CONSIGNE 1:
Répondez à ces questions sur l'article consacré à Mika :
(a) Quel âge vient d'avoir Mika ?
(b) Qui est son principal collaborateur pour l'écriture de l'album ?
(c) À quelle artiste rend-il hommage sur le disque ?
CONSIGNE 2: Reprenez l'article sur Mika juste après sa dernière phrase et rédigez-en la suite.

TEXTE SOURCE:
• • • •

Article « Le Figaro » : Mika, chanteur polyglotte, de retour avec un nouvel album

PORTRAIT - À 40 ans, la pop star sort son premier album en langue française. Une réussite de plus à porter à son crédit.

Mika vient d’avoir 40 ans mais il en paraît au moins dix de moins. Le temps ne semble pas avoir d’emprise sur cette pop star étincelante, qui a réintroduit le glamour et les refrains acidulés dans la musique anglo-saxonne. Il lui aura fallu atteindre cet âge symbolique pour sortir son tout premier album en français. «C’est à la fois une envie et un défi. Je me suis aperçu, il y a quelques années, que lorsque j’accepte de me lancer dans un projet sans savoir comment le réussir, ça me provoque une instabilité qui me réveille et me stimule», explique-t-il. Une sorte de bain de jouvence pour cet amoureux des langues qui n’aime rien tant que se remettre en question. «J’aime toujours apprendre de nouvelles langues: cela me donne l’impression que mon cerveau se réveille d’une autre manière.»

Le chanteur aurait pu faire comme tant d’autres, aller à la pêche aux auteurs pour qu’ils lui confectionnent des textes sur mesure. Il a préféré s’impliquer corps et âme dans l’écriture, ne lâchant pas son principal collaborateur, Doriand, d’une semelle. «Il me fallait trouver une manière de retrouver mes réflexes anglais dans la langue française quand j’étais en train d’écrire. Ce n’était pas facile pour Doriand, on a pas mal clashé», raconte le chanteur.

À l’arrivée, le disque montre une autre facette d’un artiste dont on pensait avoir fait le tour, et lui confère une profondeur nouvelle. «Je voulais avoir un bon accent évidemment, mais sans trop gommer ma personnalité», confie-t-il. Sur le disque, il rend hommage à Jane Birkin, qui avait érigé son accent anglais au rang de signature artistique. Comme elle, Mika sait que ce choix assumé est un gage d’authenticité. La sienne ressort de manière encore plus vive sur ce disque, peut-être parce qu’elle est frappée du sceau de l’authenticité.

• • • •

Enregistrements pour localiser ce qui est affiché:

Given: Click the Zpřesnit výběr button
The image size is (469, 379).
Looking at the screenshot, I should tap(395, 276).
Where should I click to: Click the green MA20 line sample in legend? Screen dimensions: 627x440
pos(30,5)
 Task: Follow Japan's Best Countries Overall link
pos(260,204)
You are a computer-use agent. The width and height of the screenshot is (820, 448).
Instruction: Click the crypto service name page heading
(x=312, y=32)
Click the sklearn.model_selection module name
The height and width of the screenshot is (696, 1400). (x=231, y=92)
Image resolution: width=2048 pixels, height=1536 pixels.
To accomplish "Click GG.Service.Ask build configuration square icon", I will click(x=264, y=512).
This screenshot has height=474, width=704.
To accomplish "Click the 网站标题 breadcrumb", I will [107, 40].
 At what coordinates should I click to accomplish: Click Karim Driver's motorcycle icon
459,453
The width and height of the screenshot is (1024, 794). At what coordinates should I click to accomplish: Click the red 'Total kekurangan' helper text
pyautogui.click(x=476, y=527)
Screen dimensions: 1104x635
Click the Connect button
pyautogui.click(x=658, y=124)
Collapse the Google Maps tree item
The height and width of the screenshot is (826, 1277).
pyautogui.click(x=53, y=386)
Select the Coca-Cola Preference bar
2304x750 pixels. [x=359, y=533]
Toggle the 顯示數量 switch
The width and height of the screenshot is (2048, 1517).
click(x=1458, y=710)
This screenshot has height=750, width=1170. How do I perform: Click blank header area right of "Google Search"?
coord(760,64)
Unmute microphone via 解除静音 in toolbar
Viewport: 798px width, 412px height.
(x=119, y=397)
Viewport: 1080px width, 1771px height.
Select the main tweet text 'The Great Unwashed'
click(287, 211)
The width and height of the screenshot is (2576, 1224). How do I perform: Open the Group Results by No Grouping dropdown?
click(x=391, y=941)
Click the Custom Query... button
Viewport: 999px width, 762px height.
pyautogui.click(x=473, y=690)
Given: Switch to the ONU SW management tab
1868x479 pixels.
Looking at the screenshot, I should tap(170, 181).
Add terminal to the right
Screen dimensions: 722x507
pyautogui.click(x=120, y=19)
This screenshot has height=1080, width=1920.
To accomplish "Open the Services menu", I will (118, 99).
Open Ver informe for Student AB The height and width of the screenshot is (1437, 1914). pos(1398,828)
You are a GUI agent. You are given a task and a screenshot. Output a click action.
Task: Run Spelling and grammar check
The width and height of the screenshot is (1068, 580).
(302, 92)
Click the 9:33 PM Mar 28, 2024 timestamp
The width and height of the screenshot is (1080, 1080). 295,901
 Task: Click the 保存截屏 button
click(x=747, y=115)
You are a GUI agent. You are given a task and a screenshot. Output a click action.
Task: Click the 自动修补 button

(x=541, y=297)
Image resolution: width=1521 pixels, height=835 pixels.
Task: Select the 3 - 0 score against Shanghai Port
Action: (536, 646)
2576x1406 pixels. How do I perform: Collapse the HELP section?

• • • •

RÉPONSE 1:
(a) 40 ans.
(b) Doriand.
(c) Jane Birkin.

RÉPONSE 2:
Mika est l’ennemi déclaré du snobisme. Toute sa carrière ressemble à une croisade contre ce réflexe de classe qui pollue trop souvent l’approche de la musique. «Je suis resté fidèle à l’esprit créatif qui m’animait à l’adolescence, lâche-t-il. Je pense que tout est possible, qu’il n’y a ni barrière ni frontière.» Au-delà de son parcours musical, toute sa vie peut-être abordée à l’aune de cette déclaration d’intention. «Il faut assumer de porter de la couleur dans une soirée où tout le monde est vêtu de noir» résume-t-il avec un joli sens de la formule. Né à Beyrouth dans les années 1980, de nationalité américaine, homosexuel, Mika est une publicité pour le vivre-ensemble, un plaidoyer vivant pour la tolérance et l’ouverture d’esprit. Un hymne à la résilience, aussi, un peu comme l’un de ses modèles avoués, Elton John, qui fut rejeté et moqué à l’adolescence avant de devenir une pop star flamboyante et outrancière.

Homme de réseaux

«Le succès peut créer une bulle de protection à l’intérieur de laquelle l’air est plus respirable», dit-il, pas dupe. Infatigable étudiant de la vie, ce polyglotte (il parle anglais, français, italien et espagnol) est en train d’apprendre le grec et aimerait reprendre l’étude de la langue arabe. «Il y a moins de locuteurs autour de moi depuis la mort de ma mère. Toutes ses copines lui parlaient dans cette langue.» Mais le jeune quadragénaire continue de rêver en anglais, la langue de son éducation scolaire. «Ma mère était née de père syrien et de mère libanaise et parlait l’arabe, qui est devenu ma langue refuge. Quand on s’est déplacés, à Londres, c’est devenu le français. Voilà pourquoi je ne l’ai jamais perdu. Mes parents sont restés ensemble près de quarante ans. On a appris à être très ouverts aux cultures autour de nous.» Mika en a tiré un côté lumineux et extrêmement séduisant. Il est du genre à faire l’unanimité autour de lui. «Je ne me suis jamais vraiment posé la question» affirme-t-il pourtant. Homme de réseaux, Mika déplore la disparition de lieux de convivialité entre artistes. «On a perdu la culture des clubs où les artistes se croisent, les restaurants où l’on se rencontre.»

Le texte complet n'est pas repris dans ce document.